— Task prompt —
Wherever an image appears in the records, exclude it, and reproduce everything else exactly.

— Material for this task —
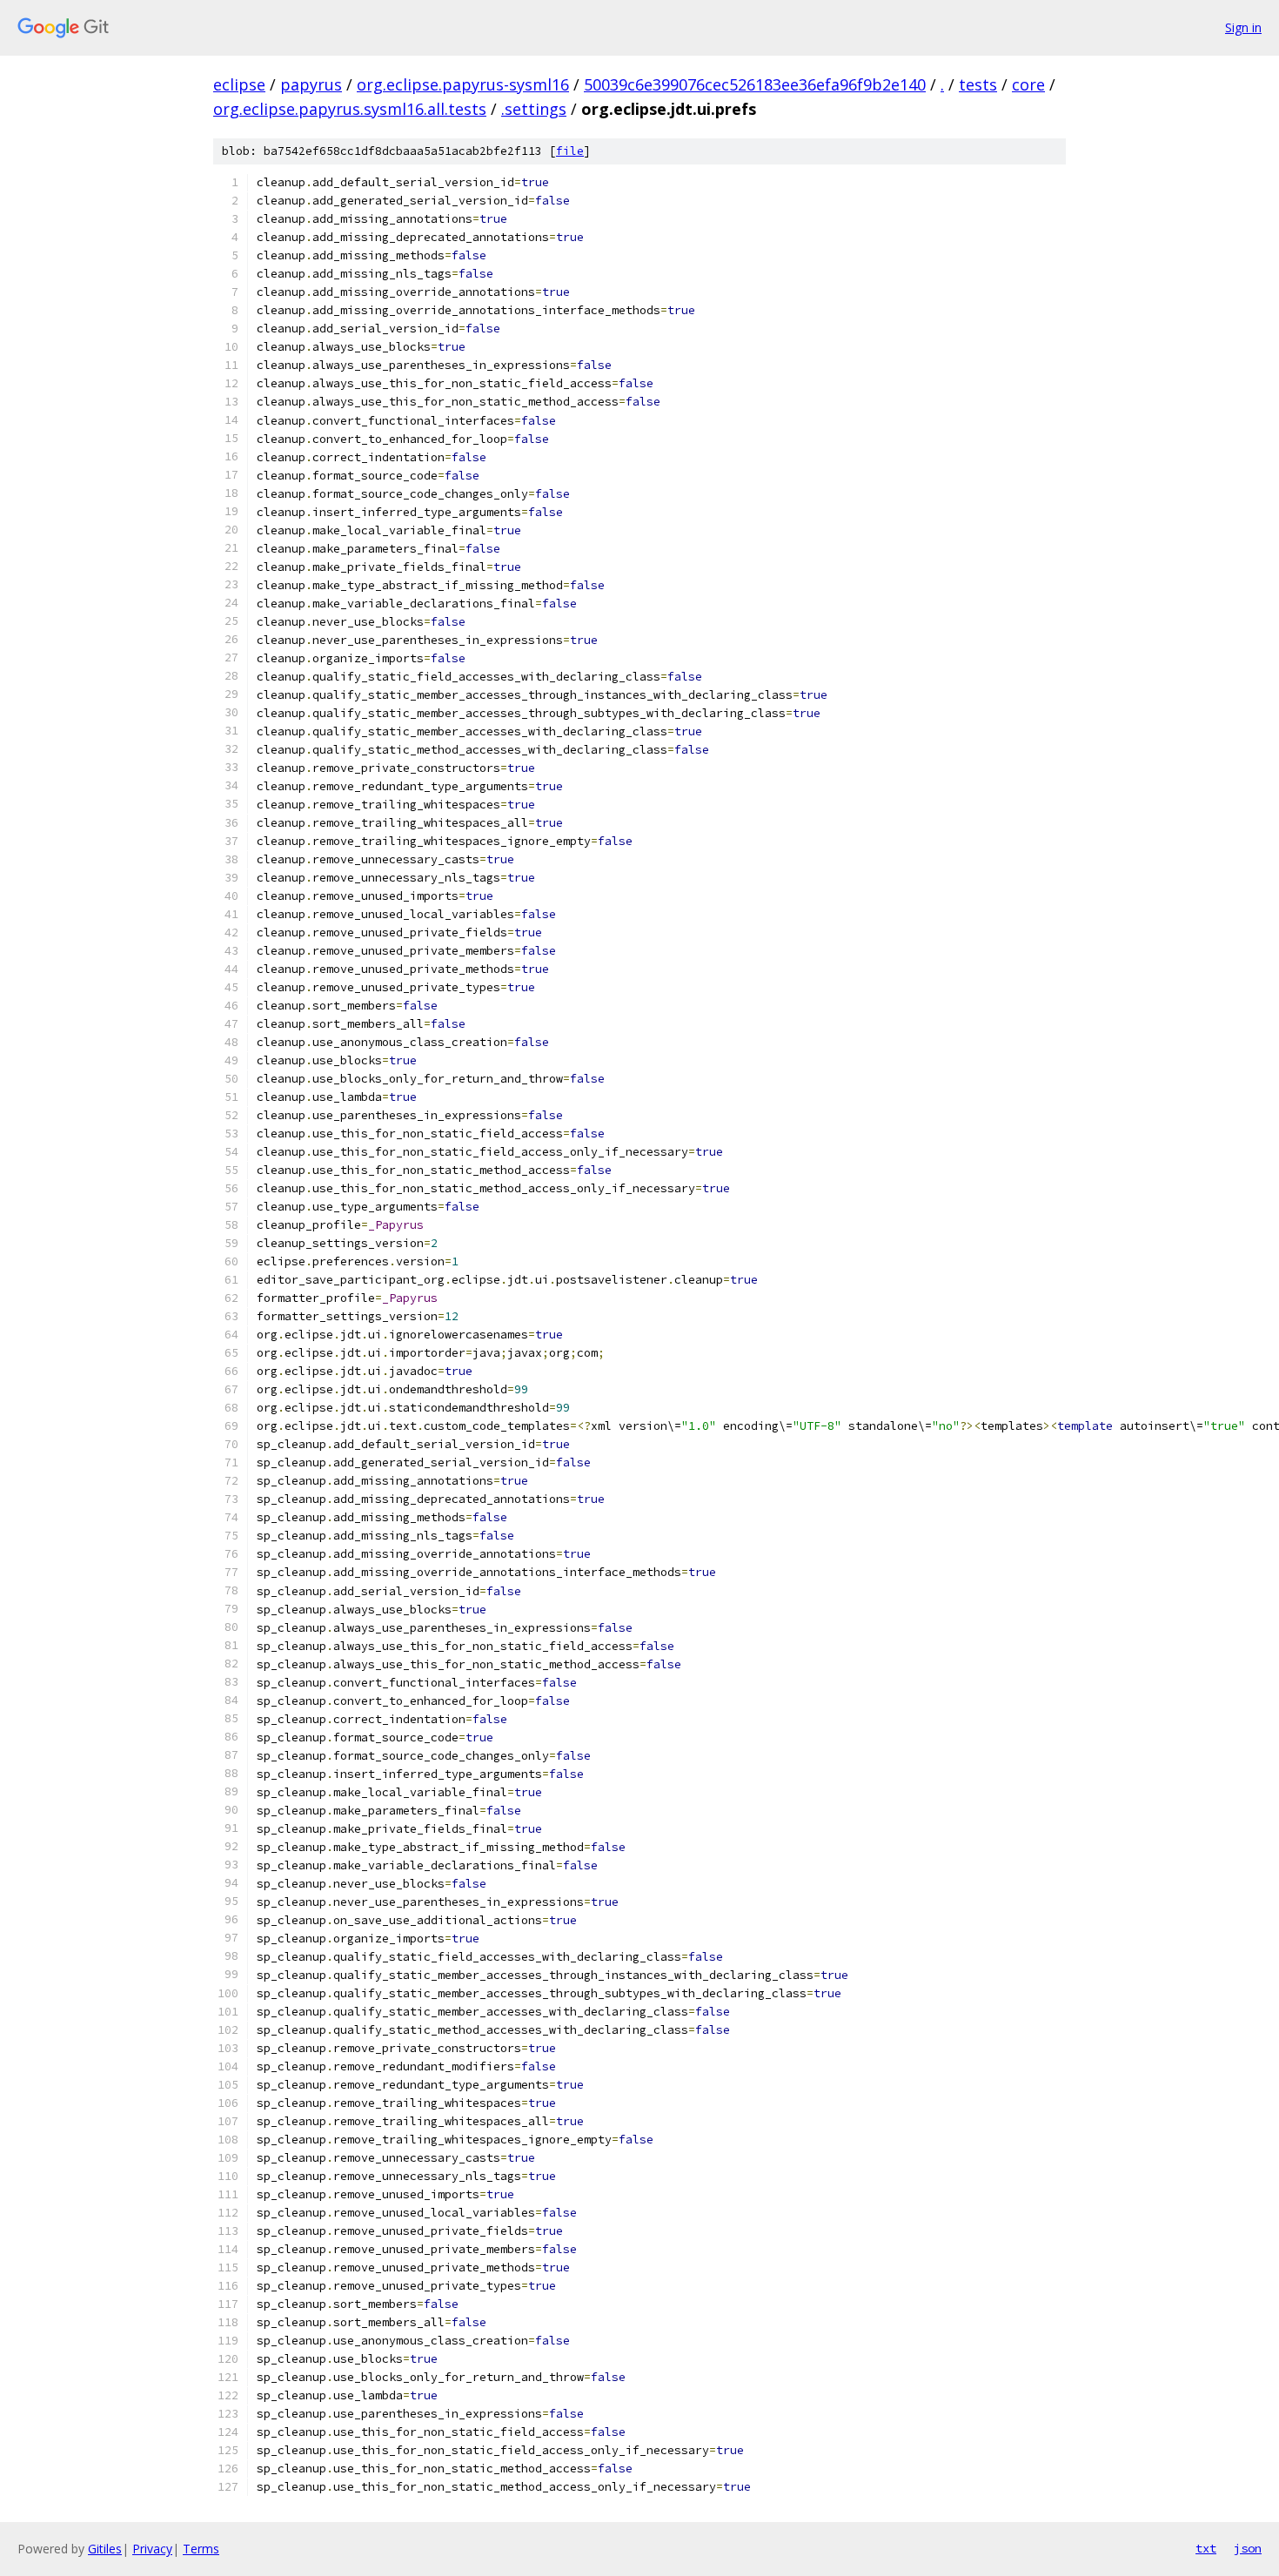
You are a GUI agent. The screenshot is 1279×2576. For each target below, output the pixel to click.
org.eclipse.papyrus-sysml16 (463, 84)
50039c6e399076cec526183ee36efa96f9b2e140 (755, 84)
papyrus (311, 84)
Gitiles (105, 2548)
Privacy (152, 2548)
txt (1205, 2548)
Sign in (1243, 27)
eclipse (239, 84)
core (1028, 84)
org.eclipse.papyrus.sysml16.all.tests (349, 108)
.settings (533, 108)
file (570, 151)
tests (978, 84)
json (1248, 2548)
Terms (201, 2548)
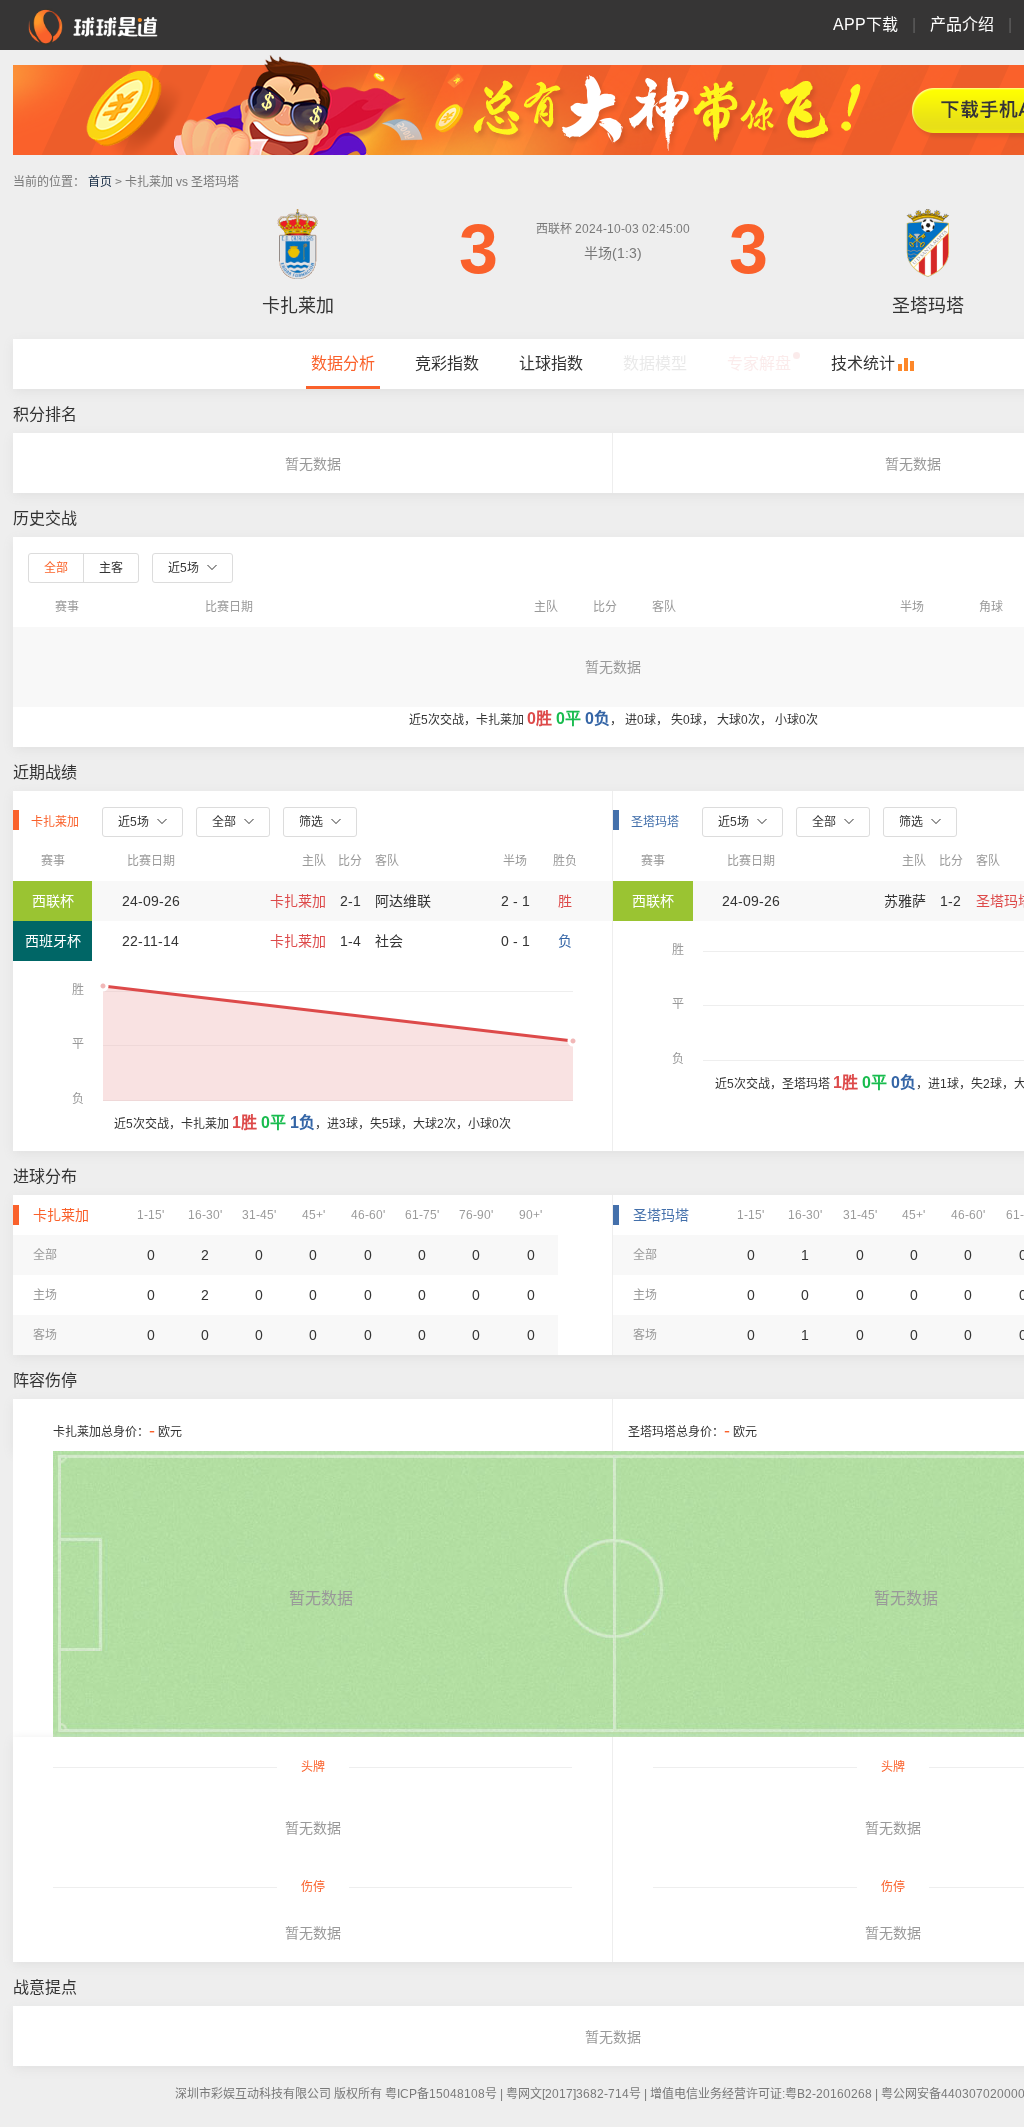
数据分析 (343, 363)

— Answer below —
You are a GUI agent. The screenshot is 1279×2576. For each target below, output the pixel to click.
org.eclipse.papyrus-sysml16 (463, 84)
50039c6e399076cec526183ee36efa96f9b2e140 (755, 84)
papyrus (311, 84)
Gitiles (105, 2548)
Privacy (152, 2548)
txt (1205, 2548)
Sign in (1243, 27)
eclipse (239, 84)
core (1028, 84)
org.eclipse.papyrus.sysml16.all.tests (349, 108)
.settings (533, 108)
file (570, 151)
tests (978, 84)
json (1248, 2548)
Terms (201, 2548)
数据分析 (343, 363)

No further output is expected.